The move is for seamless compliance with General Anti Avoidance Rule (GAAR) as tax authorities want custodians or banks to pay tax in case there are disputes and FPIs refuse to pay up. “Both the Central Board of Direct Taxes (CBDT) and Securities and Exchange Board of India (SEBI) are looking to articulate in what ways representative assessee (custodians, banks, agents) could be held responsible,” a person with direct knowledge of the matter told ET.
“Under Section 160 of the Income Tax Act, responsibly of custodians or any agent of FPIs could be fixed but there is still an ambiguity as it is based on an interpretation. There is a concern that tax department may want to hold custodians responsible under GAAR if the FPI is found to have no substance and is liable to pay tax in India,” said Suresh Swami, Partner, PwC India. Another person in the know added that regulators are exploring options before the government in case FPIs refuse to pay GAAR or shut shop before the liability arises on past gains.
“What happens if an FPI winds up before the GAAR liability arises, who would pay the tax then? Can the government freeze the assets of the custodian or the bank who have remitted money to the FPI?” he asked.

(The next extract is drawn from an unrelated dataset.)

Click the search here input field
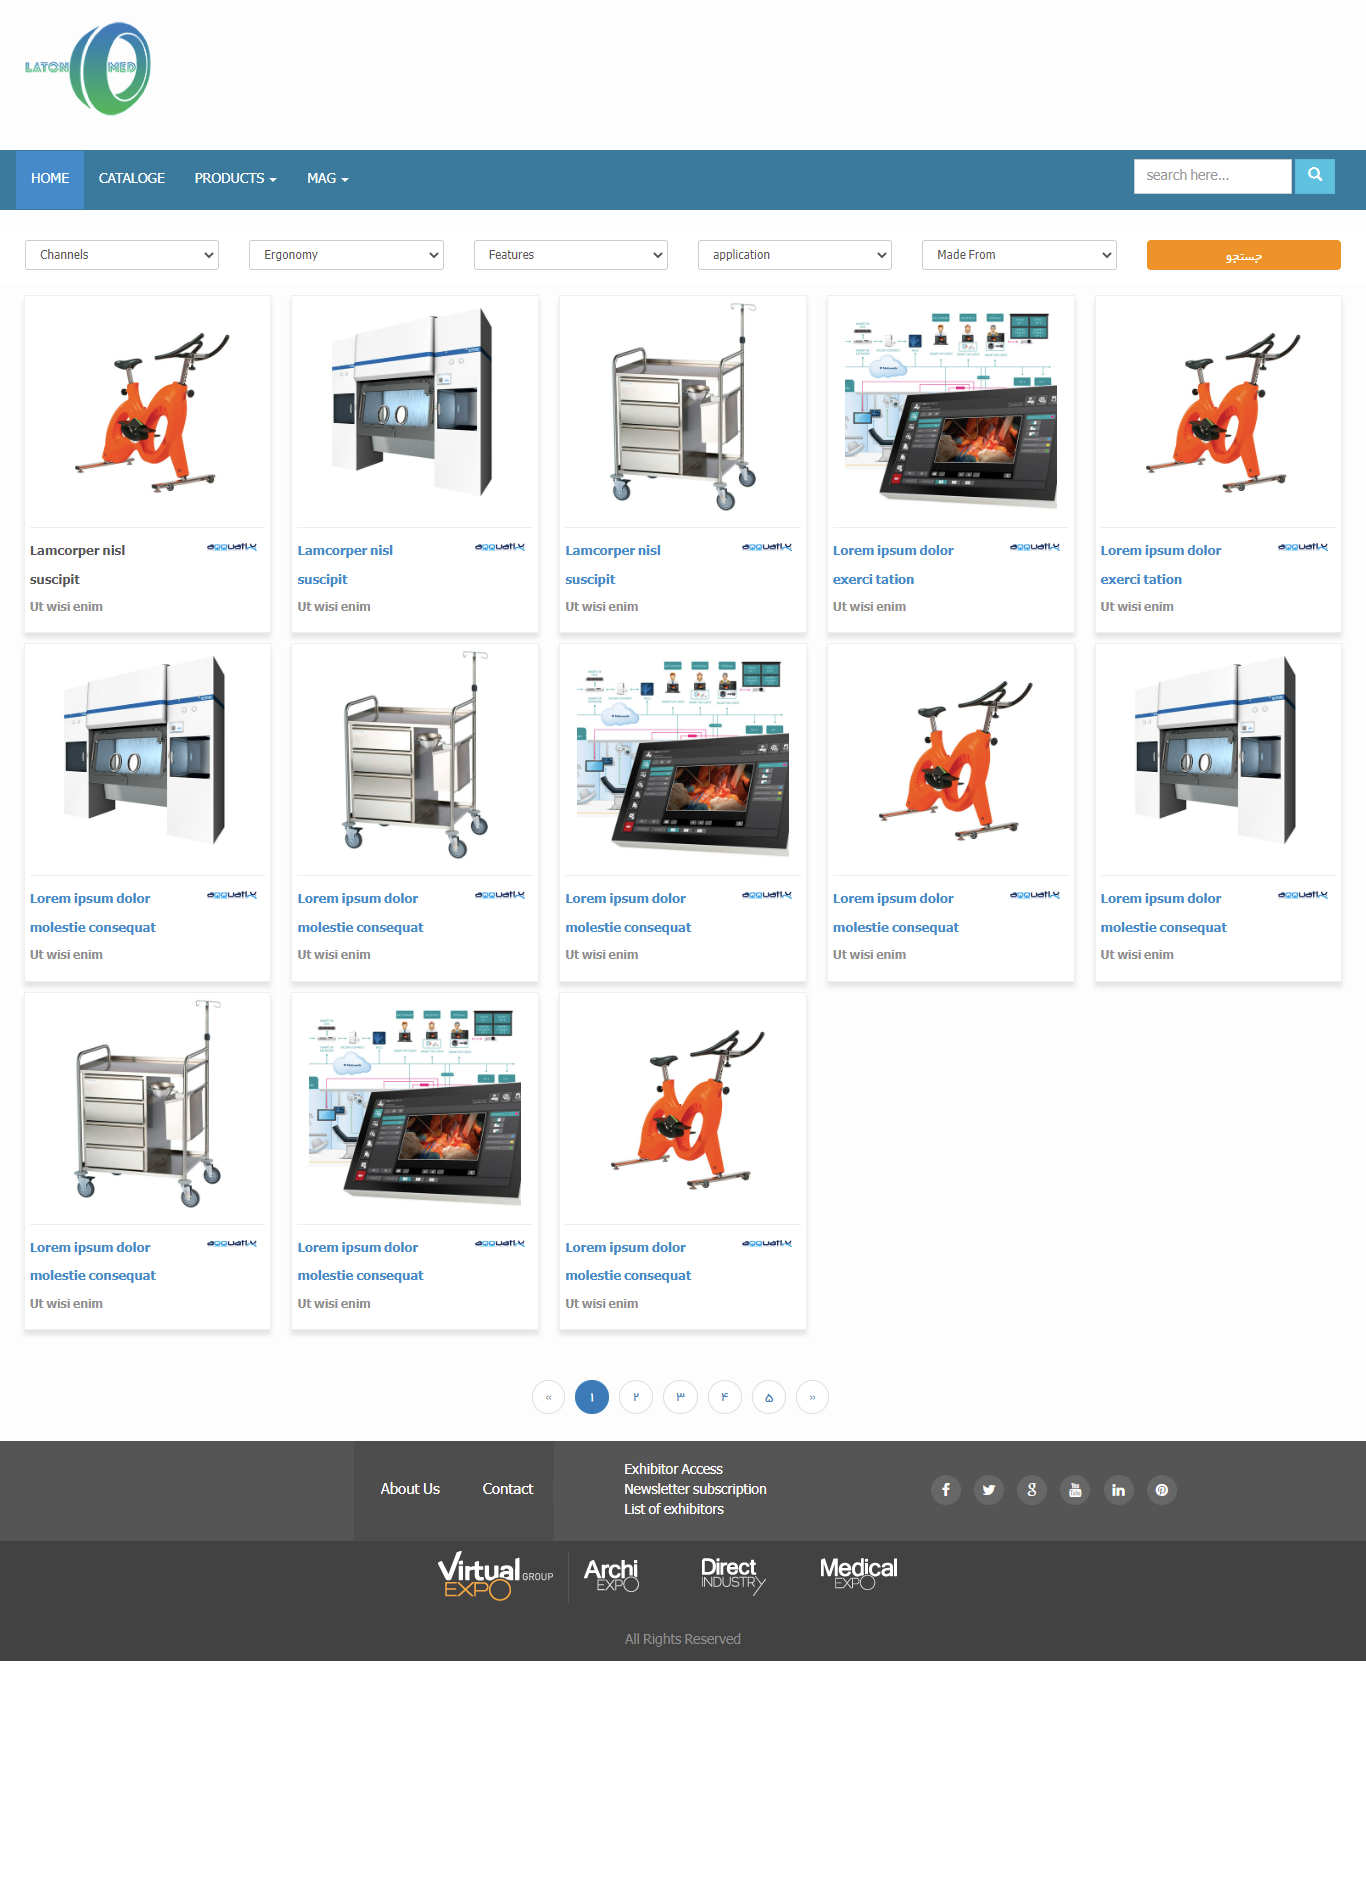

However there are fears the move could spook custodians who maintain they are mere agents and government must directly deal with the FPIs.
“Provisions of representative assessee, in current context, typically apply to the payer of the income to the non-resident. In case of FPIs, capital gains income is received by them on the floor of stock exchanges from unidentifiable buyers of securities. Local bankers or custodians merely remit the proceeds to the FPIs overseas after paying due taxes and hence may not be considered as the agent or the representative assessee of the FPIs,” said Punit Shah, partner, Dhruva Advisors.
“Currently most custodians or banks that represent FPIs withhold taxes to be paid to the Indian government before disbursing the money to the FPIs.
However, since no custodian or bank is sure of any post facto scrutiny including application of GAAR, it may not be fair to recover taxes leviable upon FPI afterwards,” said Amit Singhania, partner, Shardul Amarchand Mangaldas.
GAAR is the direct taxation regulation that came into force on April 1 this year. The regulation mainly penalises foreign investors who only invest in India through another country to avoid paying domestic taxes. Apart from taxation, regulators may also be looking at fixing not just tax liability of representative assessees, hinted one of the people quoted above.
“CBDT and Sebi are looking at fixing responsibility of various stakeholders on non-compliances by FPIs around investment limits, KYC, tax payments and that if a fund closes, it becomes difficult to catch. So government is looking at custodians, bankers, compliance officers etc,” he said.